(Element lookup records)
— BEGIN —
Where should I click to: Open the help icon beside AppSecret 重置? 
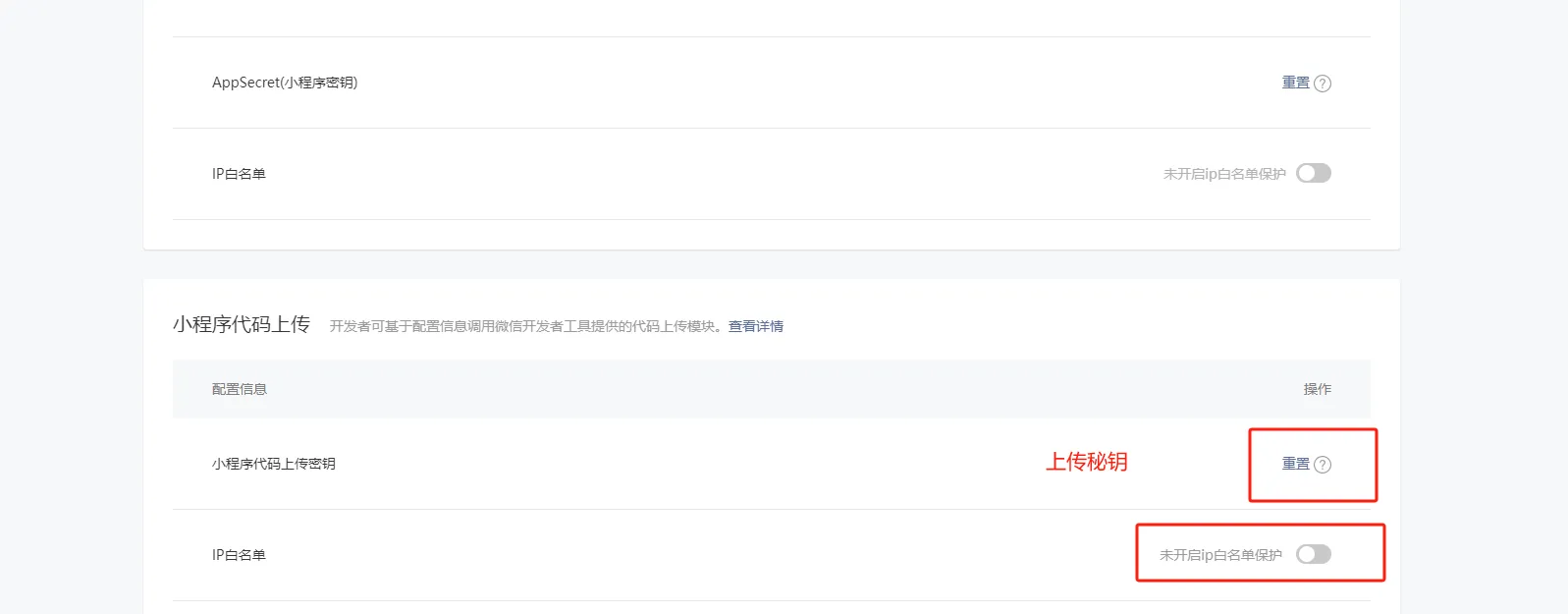tap(1323, 84)
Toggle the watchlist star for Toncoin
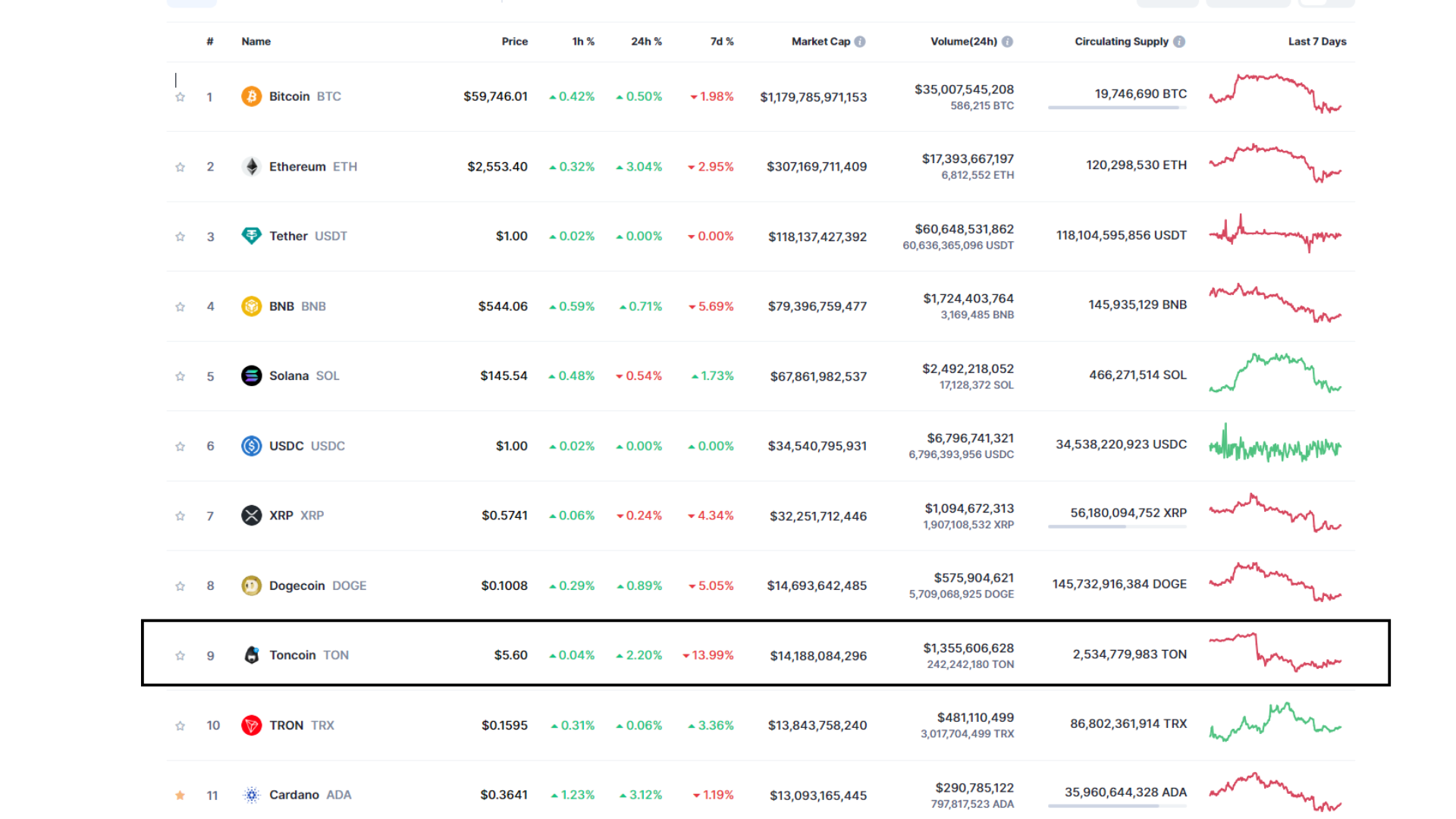1456x819 pixels. [x=180, y=656]

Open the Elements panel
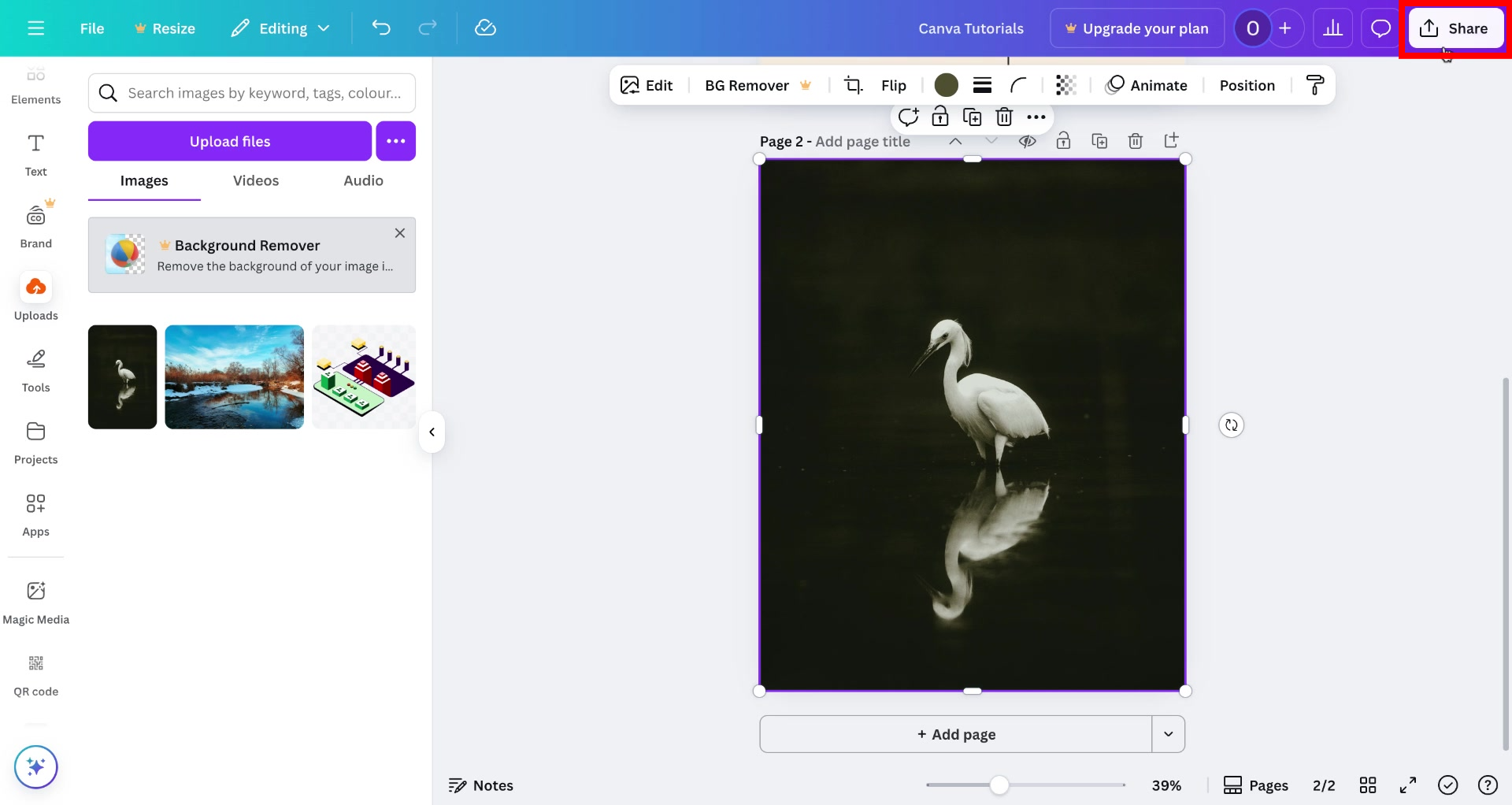coord(35,85)
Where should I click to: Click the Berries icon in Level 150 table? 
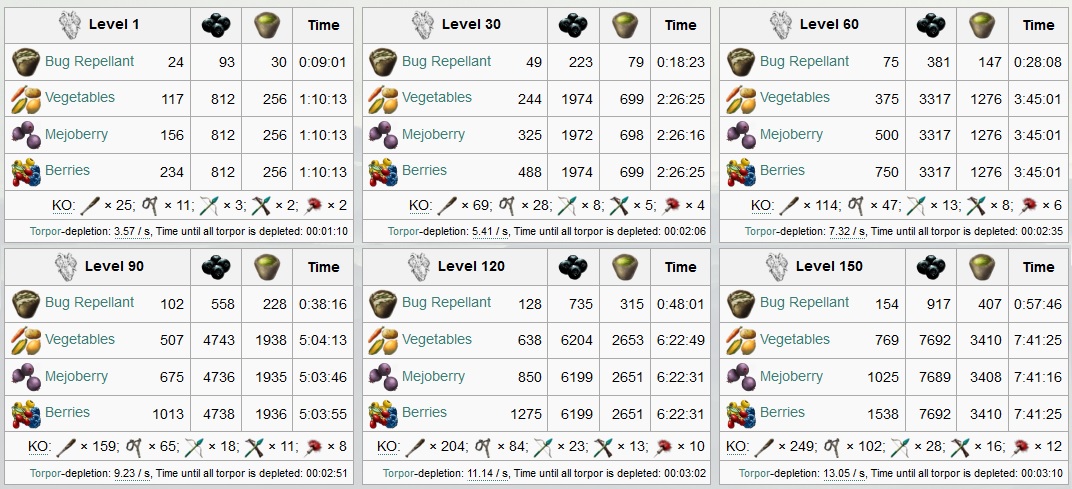click(741, 413)
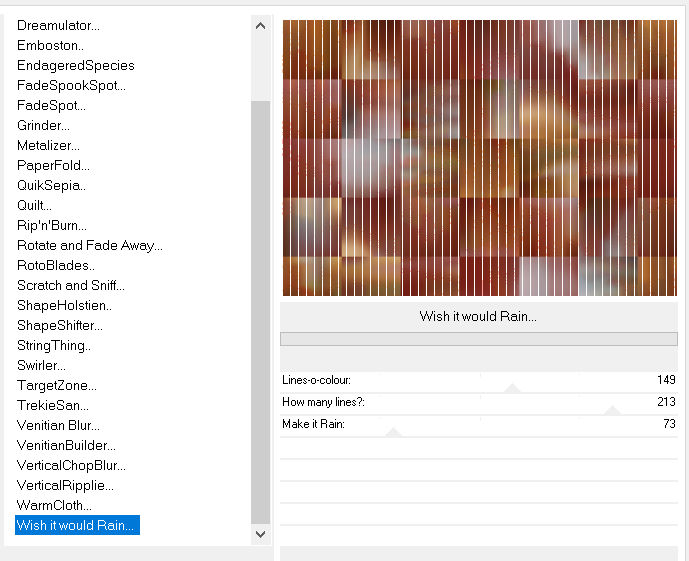
Task: Choose the Emboston filter
Action: [x=50, y=45]
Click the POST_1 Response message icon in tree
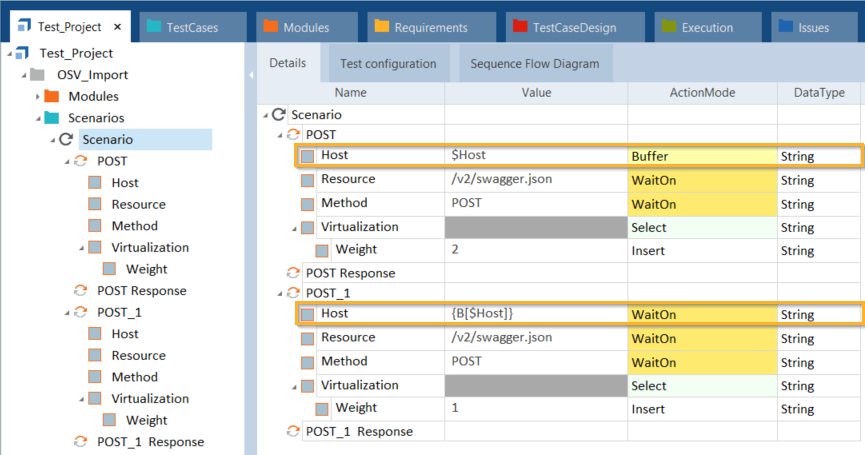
— END —
Swap "Where should I click to:" for "What should I press to:" everywhere in the lines above and write all of them out again with nothing else changed, leaving out the pictures.

• **Solution for this problem**
What should I press to: Open the help icon beside AppSecret 重置? 
tap(1323, 84)
Toggle the watchlist star for Toncoin
1456x819 pixels. [x=180, y=656]

Open the Elements panel
coord(35,85)
What should I press to: Click the Berries icon in Level 150 table? 
click(741, 413)
Task: Choose the Emboston filter
Action: [x=50, y=45]
Click the POST_1 Response message icon in tree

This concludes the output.